No player has featured more since Chris Wilder was appointed by Sheffield United than Jack O’Connell.
The centre-half, signed from Brentford before the start of last season, is expected to make his 95th appearance for the club against Millwall this weekend when the 50-year-old reaches a century of games in charge.
It is a statistic which reveals both the trust Wilder places in O’Connell, his ability to execute the manager’s gameplan and, as the defender explains, how United have mastered the art of transforming supposedly run-of-the-mill players into Championship thoroughbreds.
“This manager has made a massive difference to me,” O’Connell says, “On and off the pitch if I’m honest.
“He demands a lot but he also shows belief in you and lets you enjoy yourself as well. We only enjoy ourselves if we’ve done well but he always tells us that if we win, we deserve to enjoy ourselves. It’s the right mix because your standards are always being pushed but, at the same time, it also brings everyone together as a group.”
O’Connell’s progress, together with the strides John Fleck has taken following his move to Bramall Lane, explains how United have been able to compete towards the top end of the table despite their modest budget. Wilder, together with his assistant Alan Knill, first team coach Matt Prestridge and head of recruitment Paul Mitchell, boast a razor sharp eye for footballers whose talent, despite being unfulfilled at rival clubs, will blossom in the right structure, shape and environment. It is a knack which, after helping United amass 100 points en route to the League One title last term, has enabled them to trouble the likes of Aston Villa, Cardiff City and leaders Wolverhampton Wanderers who were beaten at Bramall Lane seven months ago. It also suggests, as Wilder has intimated in recent weeks, a period of prolonged success could beckon.
O’Connell, who has appeared in all but five of United’s competitive fixtures under the former Northampton Town and Oxford chief, said: “When you look at the money some of the clubs around us have spent, I suppose it shows how well we’re doing. But, to be fair, we expect to do well because we believe in ourselves and didn’t have any plans to just come in and make the numbers up. That’s the attitude of the group; we believe we should be competing at the top end of the division because we think we’re good enough.”
“I’ve never really played in a back three before,” O’Connell adds. “Well, not for a prolonged period like this so that’s brought me on as well. It enables me to bomb forward and I’m doing that even more now because I’m learning the position.
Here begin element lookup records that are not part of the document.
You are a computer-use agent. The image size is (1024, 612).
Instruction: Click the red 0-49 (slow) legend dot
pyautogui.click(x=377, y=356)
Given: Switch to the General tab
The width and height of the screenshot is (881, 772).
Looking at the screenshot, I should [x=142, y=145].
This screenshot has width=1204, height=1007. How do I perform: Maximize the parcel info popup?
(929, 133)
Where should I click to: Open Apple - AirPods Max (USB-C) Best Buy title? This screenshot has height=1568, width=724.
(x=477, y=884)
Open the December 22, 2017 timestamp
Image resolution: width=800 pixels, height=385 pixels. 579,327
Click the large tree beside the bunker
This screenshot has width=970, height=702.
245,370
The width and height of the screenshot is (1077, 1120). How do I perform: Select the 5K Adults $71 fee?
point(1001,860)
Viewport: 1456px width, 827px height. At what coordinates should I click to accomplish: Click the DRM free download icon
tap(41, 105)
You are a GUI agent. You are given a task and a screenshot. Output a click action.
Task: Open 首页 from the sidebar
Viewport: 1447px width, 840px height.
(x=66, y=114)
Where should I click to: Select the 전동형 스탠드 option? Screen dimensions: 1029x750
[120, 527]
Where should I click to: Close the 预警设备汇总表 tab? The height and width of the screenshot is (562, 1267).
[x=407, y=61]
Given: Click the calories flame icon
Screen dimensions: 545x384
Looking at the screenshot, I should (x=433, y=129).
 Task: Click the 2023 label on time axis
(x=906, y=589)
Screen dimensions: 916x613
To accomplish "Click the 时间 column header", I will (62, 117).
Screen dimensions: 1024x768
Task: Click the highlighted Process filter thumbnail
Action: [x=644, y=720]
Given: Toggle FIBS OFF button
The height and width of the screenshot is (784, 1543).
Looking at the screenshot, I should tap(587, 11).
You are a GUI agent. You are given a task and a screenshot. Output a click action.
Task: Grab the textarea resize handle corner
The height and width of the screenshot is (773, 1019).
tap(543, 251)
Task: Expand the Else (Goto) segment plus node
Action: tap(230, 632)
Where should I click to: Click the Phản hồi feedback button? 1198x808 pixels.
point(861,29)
The attention to detail the staff go into is really good and that helps you prepare properly and improve.”
United moved to within three points of sixth-placed Millwall ahead of their visit to South Yorkshire after beating Middlesbrough, another promotion rival, in midweek.
“This week, we always knew, was going to be definitive,” O’Connell admits. “Hopefully we can take that win into the next game and keep driving the season on. We believe we can.”